Asparagus, Pea & Mozzarella Pizza
Crispy and soft texture, intense and subtle flavour, a perfect gluten free pizza.
- 110g polenta
- 1 bunch of asparagus, or maybe 10 sprouts
- 3 cherry tomatoes, quartered
- 100g mozzarella
- 30g peas
- Chilli, Pepper and Parsley olive oil (to garnish)
- Add a slab of butter to the bottom of a small saucepan, add all your polenta and put the heat on full.
- Boil water in a kettle and add the water to the saucepan. The water should cover the polenta entirely and then a bit more.
- Season with salt and pepper and stir continuously while the polenta is boiling, until it reaches a smooth thick consistency. Add more water if needed.
- Line a tray with parchment paper or tinfoil (I used the latter, but I think it would be better with parchment paper), and pour your polenta into the tray. Season with more pepper if desired, drizzle with olive oil.
- Preheat your oven and place the polenta on the bottom shelf, with something covering the others. You want to brown the polenta before putting the toppings, but not cook it through completely. Alternatively, you can decorate the uncooked pizza base and cook it all together.
- While the polenta is browning, prepare the asparagus stalks by cutting off the bottoms, and then separating the tips from the stalks. Chop some of the stalks finely, and if desired, leave some for a shaved asparagus salad side. If not, use all.
- On high heat and intensive cooking, quickly boil asparagus until it still has some bite (if preparing shaved asparagus salad, set these aside to be used raw). If preferable, you can skip the boiling and have them grilled straight onto pizza, which is more nutritious.
- Remove polenta from the oven and then place toppings onto pizza; add sliced mozzarella, peas, and quartered tomatoes.
- Turn up the heat on your oven, move the polenta to next shelf, and cook until mozzarella has melted, asparagus is tender and polenta is crispy.

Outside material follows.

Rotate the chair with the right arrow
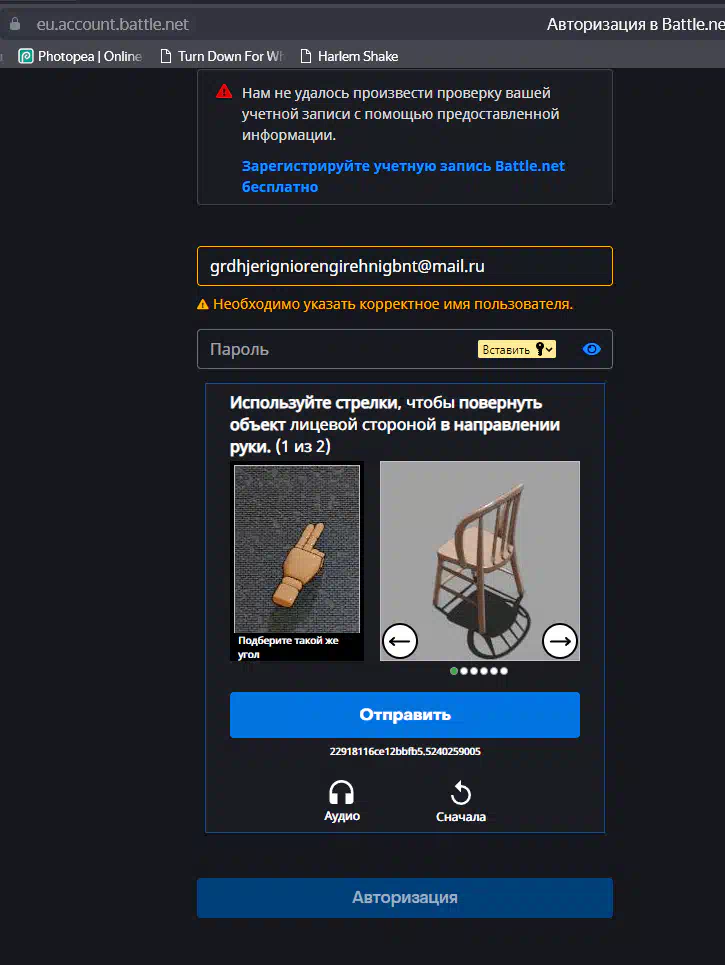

- I garnished with a drizzle of my own parsley, pepper and chilli flake olive oil. If without, just chop dried chilli (or use flakes), peppers, and parsley very thin, and marinate in oil or sprinkle as they are.
For a side of a fresh spring salad,
- Use a peeling tool to shave strips from the asparagus stalks. Add peas, a gentle squeeze of lemon, coarse salt and a dressing of your choice.
So, are you ready for a golden, buttery, crispy, cheesy pizza?
Granted, peas are an unusual pizza topping but let me tell you … it works. Invisage reworking a classic Italian side dish of light spring flavours from asparagus and peas, a margarita pizza with tangy tomatoes and melting, stringy, gooey cheese, and the classic polenta with cheese and pepper … and the combination is this pizza. The chilli and parsley garnish adds a pretty big kick – you can use basil instead for a more conservative, but none the less delicious, approach.
Asparagus is not just a succulent delicacy. Yes, the season for asparagus is eagerly await all year round … but it has more benefits than you think. It is low in calories and a particularly good source of Vitamin K, and also Vitamin B1 and B2 – known for helping blood sugar regulation. Anti-inflammatory, and anti-oxidant, the list goes on. So add some asparagus to your next pizza!